[Start AVAILABLE RECORDS]
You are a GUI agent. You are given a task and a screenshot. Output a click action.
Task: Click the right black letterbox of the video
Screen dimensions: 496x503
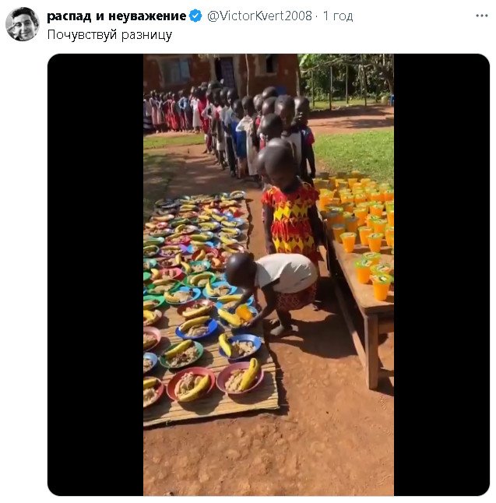coord(441,274)
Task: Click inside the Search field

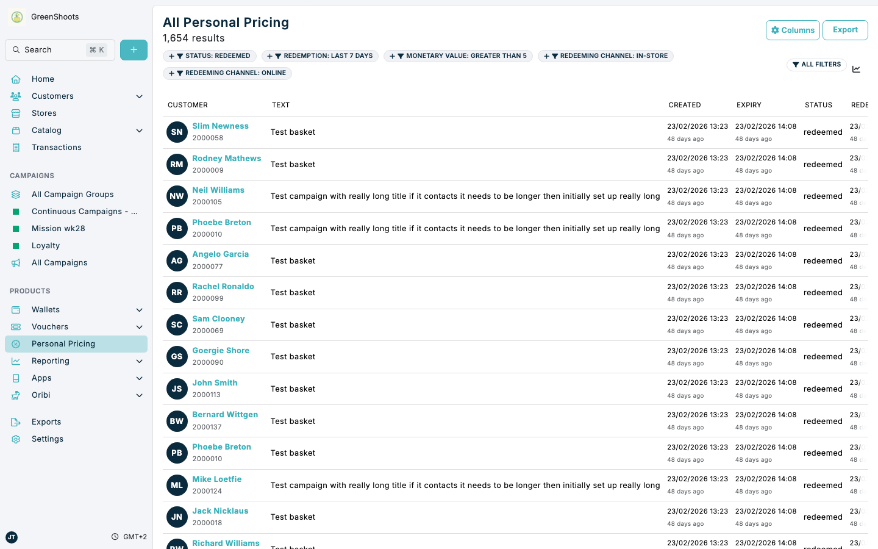Action: coord(59,49)
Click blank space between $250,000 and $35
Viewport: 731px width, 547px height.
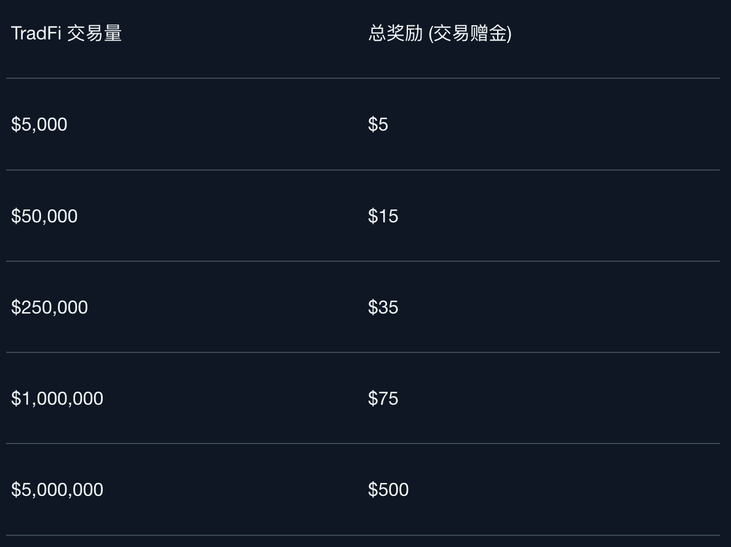[x=228, y=307]
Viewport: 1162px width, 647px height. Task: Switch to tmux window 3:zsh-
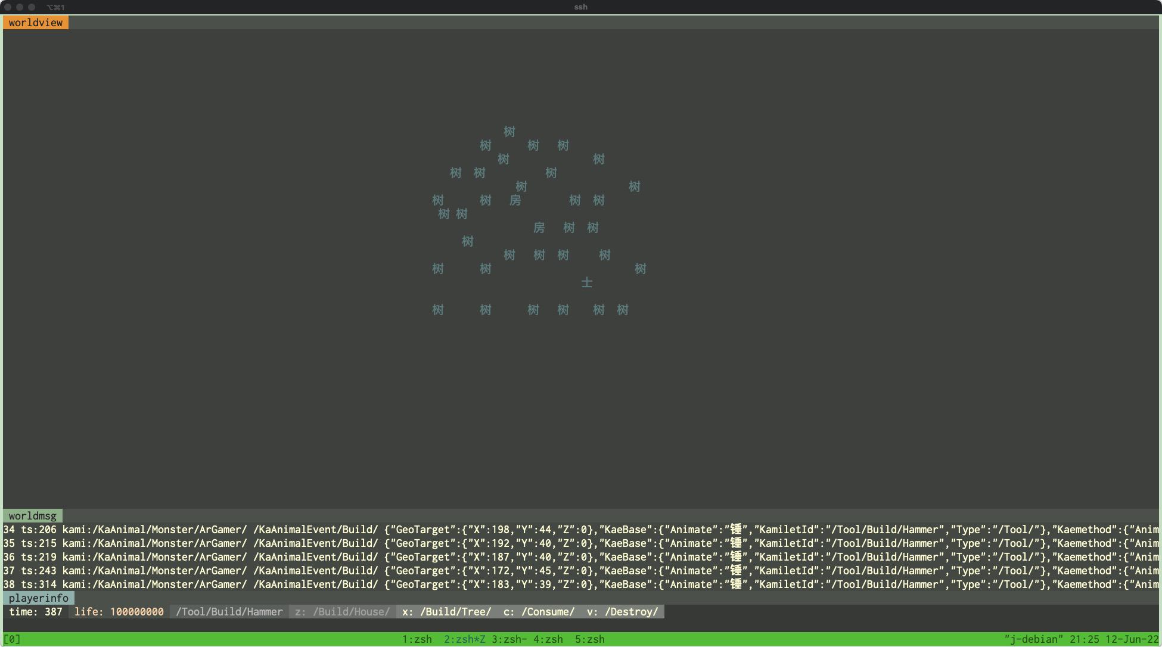pos(509,639)
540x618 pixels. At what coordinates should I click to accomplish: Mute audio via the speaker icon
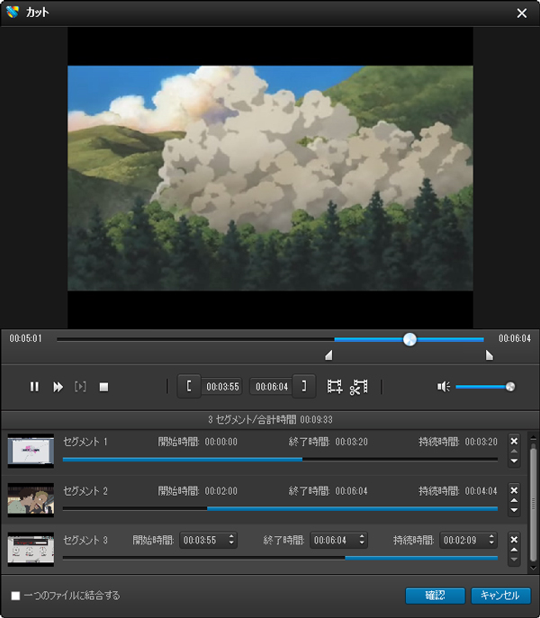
[End AVAILABLE RECORDS]
▶ **DESCRIPTION OF THE TASK**
Reproduce the lines above word for word, omitting the pictures.

▶ **RIGHT ANSWER**
You are a GUI agent. You are given a task and a screenshot. Output a click action.
Task: Click the right black letterbox of the video
Screen dimensions: 496x503
coord(441,274)
Task: Click inside the Search field

Action: coord(59,49)
Click blank space between $250,000 and $35
Viewport: 731px width, 547px height.
[x=228, y=307]
Viewport: 1162px width, 647px height. Task: Switch to tmux window 3:zsh-
pos(509,639)
540x618 pixels. At what coordinates should I click to accomplish: Mute audio via the speaker icon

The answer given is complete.